::: TEXT PROVIDED :::
My, how time flies when you’re having fun does it not?
it says “Application Anywhere”
http://www.microsoft.com/heroeshappenhere/testdrive/windows-server-…
System Check
Checking for the javascript support
This site requires JavaScript to be enabled.
Checking for IE6.0 or higher
This site requires IE6.0 or above.
Checking for the ActiveX control to be installed
“Application Anywhere” fails to run oh cant be anywhere then can it…
it’s not a copy. their is no UNIX code in linux.
It was already old five years ago.
SCO said to IBM: “Linux is a copy of UNIX”.
IBM said: “Show us where”.
SCO said: “No, we won’t. Give us money”.
… at that point, all of five years ago, we already knew that there is no UNIX code in linux.
McBride is a copy of an ape.
Not exactly sure why anyone would be amazed that Daryl would say that… I mean he led his company down the garden path of threatening it’s market, and tangling with giants.
Anything he does at this point is just staying the course.
::: DATASET ENTRIES :::
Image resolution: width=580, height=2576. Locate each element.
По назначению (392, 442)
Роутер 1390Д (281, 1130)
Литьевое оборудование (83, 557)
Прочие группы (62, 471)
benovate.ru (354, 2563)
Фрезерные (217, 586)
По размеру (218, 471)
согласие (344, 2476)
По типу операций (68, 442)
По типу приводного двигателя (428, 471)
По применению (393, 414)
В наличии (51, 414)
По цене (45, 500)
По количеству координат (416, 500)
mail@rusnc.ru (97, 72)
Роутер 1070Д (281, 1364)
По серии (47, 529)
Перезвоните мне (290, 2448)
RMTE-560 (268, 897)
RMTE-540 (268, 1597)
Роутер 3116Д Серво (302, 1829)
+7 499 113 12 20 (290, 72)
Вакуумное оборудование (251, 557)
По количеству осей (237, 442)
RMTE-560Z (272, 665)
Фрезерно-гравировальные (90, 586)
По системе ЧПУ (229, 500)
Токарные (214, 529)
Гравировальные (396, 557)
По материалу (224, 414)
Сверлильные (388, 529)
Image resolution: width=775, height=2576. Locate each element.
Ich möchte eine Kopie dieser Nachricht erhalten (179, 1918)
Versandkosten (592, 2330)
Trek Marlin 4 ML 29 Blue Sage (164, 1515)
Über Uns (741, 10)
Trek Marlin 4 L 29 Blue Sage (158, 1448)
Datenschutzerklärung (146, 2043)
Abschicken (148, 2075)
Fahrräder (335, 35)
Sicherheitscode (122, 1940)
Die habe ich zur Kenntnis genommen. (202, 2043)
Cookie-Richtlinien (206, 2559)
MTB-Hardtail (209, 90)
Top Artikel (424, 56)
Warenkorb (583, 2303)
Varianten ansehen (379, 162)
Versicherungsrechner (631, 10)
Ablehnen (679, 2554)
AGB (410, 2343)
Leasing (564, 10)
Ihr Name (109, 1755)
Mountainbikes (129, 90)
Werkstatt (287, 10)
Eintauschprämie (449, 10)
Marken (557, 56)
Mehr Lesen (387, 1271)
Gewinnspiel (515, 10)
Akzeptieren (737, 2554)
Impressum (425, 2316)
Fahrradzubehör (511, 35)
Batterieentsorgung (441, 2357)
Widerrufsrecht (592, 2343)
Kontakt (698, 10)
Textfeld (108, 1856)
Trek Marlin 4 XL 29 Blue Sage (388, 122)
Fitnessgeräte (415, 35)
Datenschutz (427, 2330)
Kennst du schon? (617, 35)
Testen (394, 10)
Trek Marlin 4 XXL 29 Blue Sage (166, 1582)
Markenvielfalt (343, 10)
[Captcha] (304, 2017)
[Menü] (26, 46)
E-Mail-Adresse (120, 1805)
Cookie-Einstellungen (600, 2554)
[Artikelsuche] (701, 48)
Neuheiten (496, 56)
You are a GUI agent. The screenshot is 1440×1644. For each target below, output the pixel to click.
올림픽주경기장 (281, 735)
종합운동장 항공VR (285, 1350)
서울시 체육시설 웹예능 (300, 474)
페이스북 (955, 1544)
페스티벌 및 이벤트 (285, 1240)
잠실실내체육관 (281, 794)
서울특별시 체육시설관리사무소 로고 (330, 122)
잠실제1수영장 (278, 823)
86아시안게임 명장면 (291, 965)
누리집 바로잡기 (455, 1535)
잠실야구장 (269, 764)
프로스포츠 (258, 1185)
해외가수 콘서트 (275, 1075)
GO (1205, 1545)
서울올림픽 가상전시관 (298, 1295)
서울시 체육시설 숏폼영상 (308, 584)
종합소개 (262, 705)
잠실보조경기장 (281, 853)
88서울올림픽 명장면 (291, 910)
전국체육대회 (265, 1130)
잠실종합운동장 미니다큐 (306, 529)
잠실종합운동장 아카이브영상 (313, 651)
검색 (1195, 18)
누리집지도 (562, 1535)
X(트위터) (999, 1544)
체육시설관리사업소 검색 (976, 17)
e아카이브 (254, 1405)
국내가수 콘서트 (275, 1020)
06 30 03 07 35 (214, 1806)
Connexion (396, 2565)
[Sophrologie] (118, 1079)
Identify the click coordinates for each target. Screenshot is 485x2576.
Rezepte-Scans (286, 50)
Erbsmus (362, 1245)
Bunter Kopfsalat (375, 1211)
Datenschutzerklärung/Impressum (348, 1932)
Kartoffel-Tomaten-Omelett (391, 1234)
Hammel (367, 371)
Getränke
:::
ASSIGNMENT 1: Reproduce the passage of the reader comments on SCO and Linux that opens with the words containing "http://www.mic" and closes with "IE6.0 or above.".
ASSIGNMENT 2: In the reader comments on SCO and Linux, what did IBM reply when SCO said that Linux is a copy of UNIX?
ASSIGNMENT 3: Go on with the reader comments on SCO and Linux from the point where they stop.

EXERCISE RESULT 1:
http://www.microsoft.com/heroeshappenhere/testdrive/windows-server-…
System Check
Checking for the javascript support
This site requires JavaScript to be enabled.
Checking for IE6.0 or higher
This site requires IE6.0 or above.

EXERCISE RESULT 2: IBM said: "Show us where."

EXERCISE RESULT 3:
As mentioned above, UNIX is a specification. There are different implementations of that specification (or a specific version of the specification, to be exact), and only the Open Group (iirc) can “bless” ann implementation as UNIX. Linux, on the other hand is a unix-like OS. It implements much of the POSIX standard.
There is no such thing as the “UNIX” code. You can’t copy “UNIX” code into your OS, it does not exists. However, there implementations of the standard that can be called UNIX. Thus, it would be more appropriate (technically, not actually) to say Linux is a copy of AIX, or Linux is a copy of SCO Openserver. Or you could say Linux took System V code. But you cannot say Linux is a copy of UNIX. Unless you are Darl, of course!
POSIX is a standard, UNIX is a trademark
But in order you call your product by the trademarked name “UNIX”, you must implement the Single UNIX Specification (currently version 3). So, to split hairs, I am referring to the Single UNIX Specification. Woohoo!
Sigh!
Linux is not a copy of AIX, and Linux is not a copy of SCO Openserver, and Linux is not a copy of any UNIX.
Linux is a new codebase, built from the ground up. It is a mostly-compliant implementation of the POSIX standard.
Just like the situation where, even though both Fords and Hondas have petrol-driven engines, a Honda engine is not a copy of a Ford engine, so too is Linux NOT a copy of any other POSIX compliant OS.
Period.
Get this word “copy” right out of your head.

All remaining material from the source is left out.